AIM:
Reproduce verbatim the lines below, from the line with "func2 label without parentheses" up to and including the line with "coord(482,244)".

********************

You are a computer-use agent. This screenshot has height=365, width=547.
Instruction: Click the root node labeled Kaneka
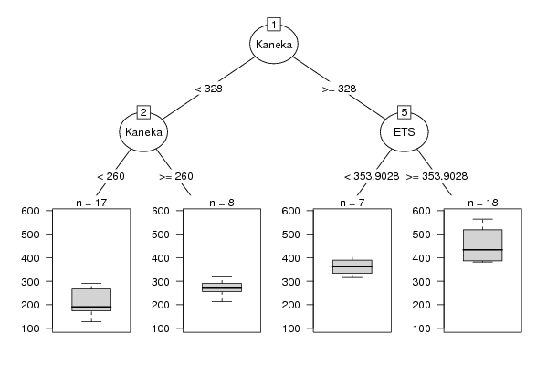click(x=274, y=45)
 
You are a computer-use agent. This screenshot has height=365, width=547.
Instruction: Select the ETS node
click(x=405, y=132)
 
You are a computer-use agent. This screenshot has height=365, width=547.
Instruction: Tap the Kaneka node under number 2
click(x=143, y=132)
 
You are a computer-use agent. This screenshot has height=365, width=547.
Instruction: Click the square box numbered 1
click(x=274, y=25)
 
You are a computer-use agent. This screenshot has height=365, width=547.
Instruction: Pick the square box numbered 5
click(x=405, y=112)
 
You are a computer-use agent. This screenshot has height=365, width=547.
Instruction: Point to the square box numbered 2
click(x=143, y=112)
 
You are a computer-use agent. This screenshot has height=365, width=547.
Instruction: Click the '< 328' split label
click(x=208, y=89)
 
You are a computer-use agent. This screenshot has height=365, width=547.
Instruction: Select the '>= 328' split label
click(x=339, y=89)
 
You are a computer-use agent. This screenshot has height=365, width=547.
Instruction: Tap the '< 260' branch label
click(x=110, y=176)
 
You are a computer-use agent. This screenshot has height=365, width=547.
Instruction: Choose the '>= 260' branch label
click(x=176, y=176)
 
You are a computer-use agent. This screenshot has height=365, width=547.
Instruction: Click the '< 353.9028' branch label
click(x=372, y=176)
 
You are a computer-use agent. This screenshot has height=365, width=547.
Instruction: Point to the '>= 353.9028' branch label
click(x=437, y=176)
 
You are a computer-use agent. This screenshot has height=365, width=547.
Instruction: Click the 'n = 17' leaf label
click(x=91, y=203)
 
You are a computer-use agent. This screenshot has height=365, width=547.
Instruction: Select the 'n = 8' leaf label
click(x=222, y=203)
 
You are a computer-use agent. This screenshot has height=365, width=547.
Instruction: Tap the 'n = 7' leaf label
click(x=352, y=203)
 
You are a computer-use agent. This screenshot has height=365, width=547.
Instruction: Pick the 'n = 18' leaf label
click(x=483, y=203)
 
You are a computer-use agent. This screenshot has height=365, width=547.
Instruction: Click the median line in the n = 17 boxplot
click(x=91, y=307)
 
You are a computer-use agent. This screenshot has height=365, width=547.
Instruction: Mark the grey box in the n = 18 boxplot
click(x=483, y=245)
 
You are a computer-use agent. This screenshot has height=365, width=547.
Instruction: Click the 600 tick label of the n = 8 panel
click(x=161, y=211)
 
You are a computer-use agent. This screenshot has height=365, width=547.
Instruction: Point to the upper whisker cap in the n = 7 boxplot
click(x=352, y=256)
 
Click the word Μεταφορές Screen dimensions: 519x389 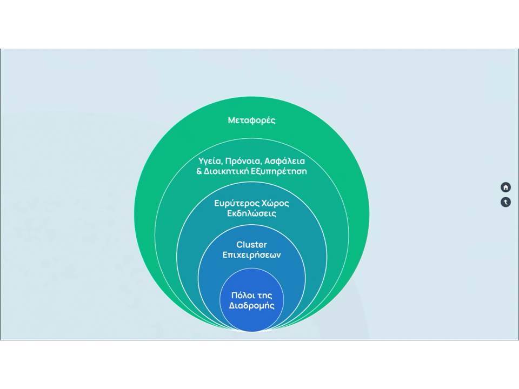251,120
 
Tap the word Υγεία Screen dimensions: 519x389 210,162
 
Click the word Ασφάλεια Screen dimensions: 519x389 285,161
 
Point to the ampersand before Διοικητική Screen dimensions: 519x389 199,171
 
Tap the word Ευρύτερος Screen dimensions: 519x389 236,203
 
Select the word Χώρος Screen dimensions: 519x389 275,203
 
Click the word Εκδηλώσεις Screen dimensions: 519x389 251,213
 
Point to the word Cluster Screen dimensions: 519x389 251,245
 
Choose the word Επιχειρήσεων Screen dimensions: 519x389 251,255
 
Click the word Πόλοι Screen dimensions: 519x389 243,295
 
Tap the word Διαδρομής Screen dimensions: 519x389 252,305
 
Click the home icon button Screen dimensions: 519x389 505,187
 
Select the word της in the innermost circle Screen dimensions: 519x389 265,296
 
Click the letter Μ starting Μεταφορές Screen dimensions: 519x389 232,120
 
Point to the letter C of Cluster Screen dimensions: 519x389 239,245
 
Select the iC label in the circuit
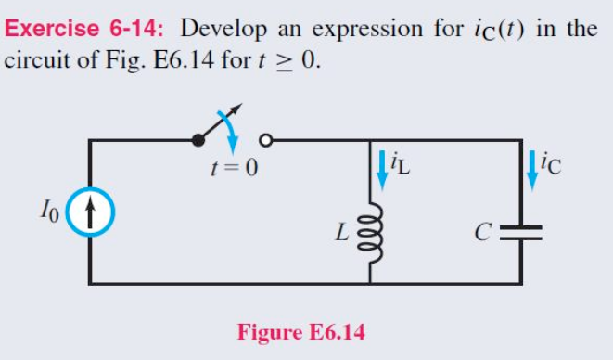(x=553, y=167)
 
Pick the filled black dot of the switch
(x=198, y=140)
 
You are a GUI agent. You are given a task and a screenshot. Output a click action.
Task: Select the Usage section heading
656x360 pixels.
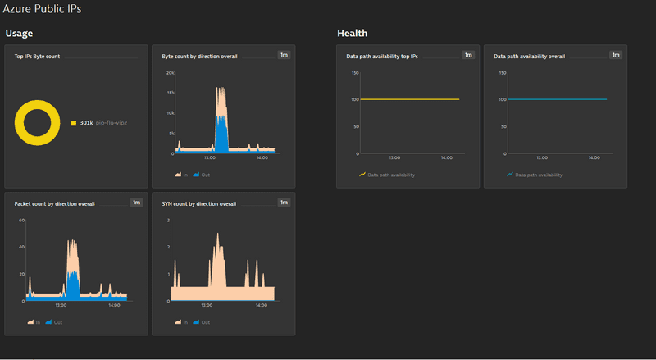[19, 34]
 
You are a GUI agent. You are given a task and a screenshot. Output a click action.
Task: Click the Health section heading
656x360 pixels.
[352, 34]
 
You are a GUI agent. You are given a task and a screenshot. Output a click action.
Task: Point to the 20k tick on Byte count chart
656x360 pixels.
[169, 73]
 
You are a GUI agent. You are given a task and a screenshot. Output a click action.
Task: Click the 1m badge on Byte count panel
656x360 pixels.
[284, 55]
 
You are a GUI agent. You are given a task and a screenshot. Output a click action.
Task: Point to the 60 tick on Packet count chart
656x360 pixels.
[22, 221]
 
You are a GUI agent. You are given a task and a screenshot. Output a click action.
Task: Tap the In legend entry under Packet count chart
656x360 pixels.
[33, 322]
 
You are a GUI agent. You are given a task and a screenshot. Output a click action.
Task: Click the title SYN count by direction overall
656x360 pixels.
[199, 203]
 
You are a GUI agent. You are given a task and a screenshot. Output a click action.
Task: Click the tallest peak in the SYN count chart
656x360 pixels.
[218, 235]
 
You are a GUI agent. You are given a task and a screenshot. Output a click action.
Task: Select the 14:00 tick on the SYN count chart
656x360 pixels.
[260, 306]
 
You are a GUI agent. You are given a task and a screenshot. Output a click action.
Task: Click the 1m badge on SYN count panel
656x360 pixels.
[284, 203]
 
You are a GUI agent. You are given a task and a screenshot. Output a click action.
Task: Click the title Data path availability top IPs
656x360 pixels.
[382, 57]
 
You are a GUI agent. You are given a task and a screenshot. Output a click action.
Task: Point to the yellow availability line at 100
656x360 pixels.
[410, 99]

********************

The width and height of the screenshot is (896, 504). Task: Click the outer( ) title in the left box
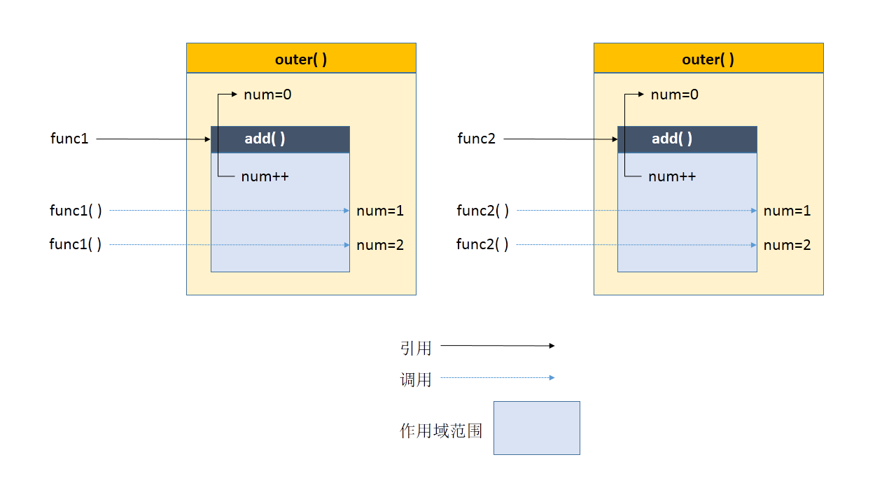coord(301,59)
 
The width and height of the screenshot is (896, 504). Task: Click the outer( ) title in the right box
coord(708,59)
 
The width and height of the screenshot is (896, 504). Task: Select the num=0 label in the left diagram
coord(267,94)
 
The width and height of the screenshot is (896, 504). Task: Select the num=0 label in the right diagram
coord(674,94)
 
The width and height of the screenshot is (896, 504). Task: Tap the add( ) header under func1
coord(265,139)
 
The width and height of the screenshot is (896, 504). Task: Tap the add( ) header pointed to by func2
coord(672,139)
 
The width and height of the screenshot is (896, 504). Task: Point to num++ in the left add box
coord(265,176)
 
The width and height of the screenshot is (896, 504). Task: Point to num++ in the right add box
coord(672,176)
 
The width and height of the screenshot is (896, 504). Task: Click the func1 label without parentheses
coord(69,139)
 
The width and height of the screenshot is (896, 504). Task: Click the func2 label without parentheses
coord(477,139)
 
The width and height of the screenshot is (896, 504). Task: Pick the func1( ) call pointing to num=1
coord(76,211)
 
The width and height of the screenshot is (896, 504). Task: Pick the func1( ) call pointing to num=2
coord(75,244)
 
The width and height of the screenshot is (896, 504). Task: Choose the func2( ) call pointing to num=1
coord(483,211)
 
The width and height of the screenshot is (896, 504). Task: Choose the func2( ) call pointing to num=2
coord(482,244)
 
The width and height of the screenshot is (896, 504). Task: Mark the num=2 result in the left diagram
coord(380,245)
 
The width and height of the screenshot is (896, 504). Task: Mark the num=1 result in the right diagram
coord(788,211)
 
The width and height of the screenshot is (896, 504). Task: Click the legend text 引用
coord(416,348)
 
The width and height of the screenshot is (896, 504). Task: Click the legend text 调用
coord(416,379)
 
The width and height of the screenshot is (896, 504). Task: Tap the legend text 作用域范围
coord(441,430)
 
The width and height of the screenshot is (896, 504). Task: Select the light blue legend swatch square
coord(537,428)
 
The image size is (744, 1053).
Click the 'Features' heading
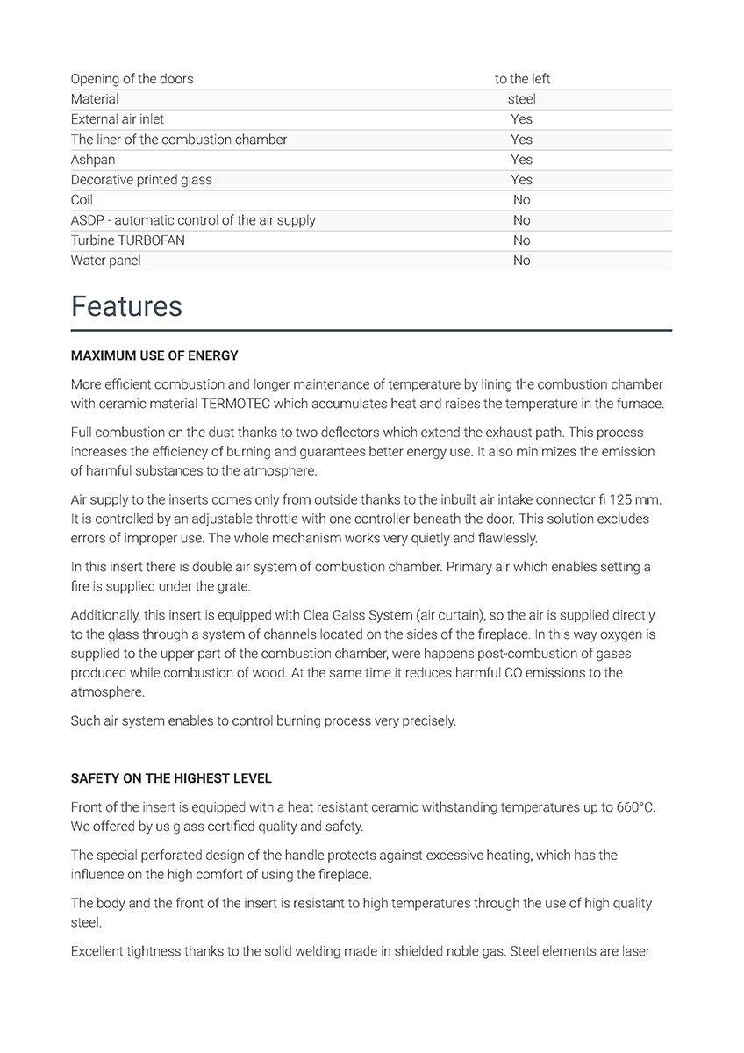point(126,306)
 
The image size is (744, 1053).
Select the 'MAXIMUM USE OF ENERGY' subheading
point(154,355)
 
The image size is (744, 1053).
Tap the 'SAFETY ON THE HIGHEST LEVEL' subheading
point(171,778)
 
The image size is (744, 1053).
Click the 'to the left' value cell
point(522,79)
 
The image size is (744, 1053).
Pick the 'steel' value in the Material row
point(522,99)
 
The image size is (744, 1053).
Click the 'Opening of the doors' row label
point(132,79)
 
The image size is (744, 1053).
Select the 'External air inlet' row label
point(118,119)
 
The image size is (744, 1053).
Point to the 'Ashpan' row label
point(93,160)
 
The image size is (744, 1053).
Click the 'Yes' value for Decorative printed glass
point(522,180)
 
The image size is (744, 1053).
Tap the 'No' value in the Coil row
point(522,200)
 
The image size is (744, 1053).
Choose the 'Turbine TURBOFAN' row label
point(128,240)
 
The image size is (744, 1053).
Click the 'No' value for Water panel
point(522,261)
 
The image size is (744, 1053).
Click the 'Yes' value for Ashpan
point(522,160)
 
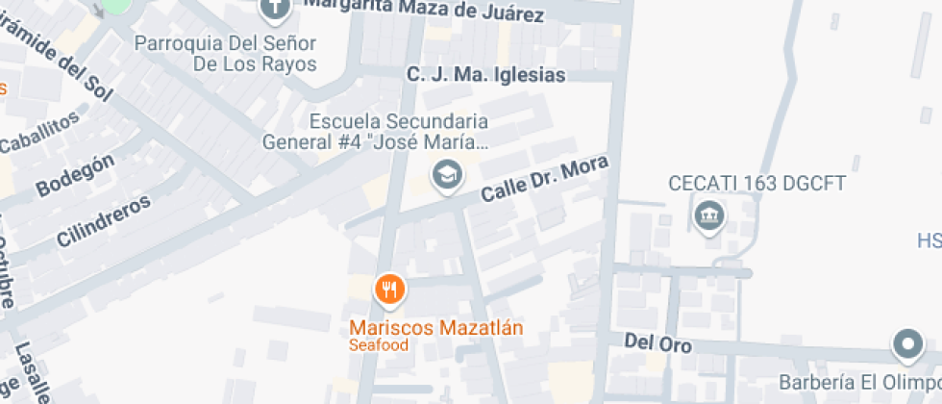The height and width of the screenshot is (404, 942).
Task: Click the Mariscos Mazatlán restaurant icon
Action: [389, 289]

********************

TASK RESPONSE:
The width and height of the screenshot is (896, 504). Task: Click the func2 label without parentheses
coord(477,139)
 
The width and height of the screenshot is (896, 504). Task: Pick the func1( ) call pointing to num=1
coord(76,211)
 
The width and height of the screenshot is (896, 504). Task: Pick the func1( ) call pointing to num=2
coord(75,244)
 
The width and height of the screenshot is (896, 504). Task: Choose the func2( ) call pointing to num=1
coord(483,211)
 
The width and height of the screenshot is (896, 504). Task: Choose the func2( ) call pointing to num=2
coord(482,244)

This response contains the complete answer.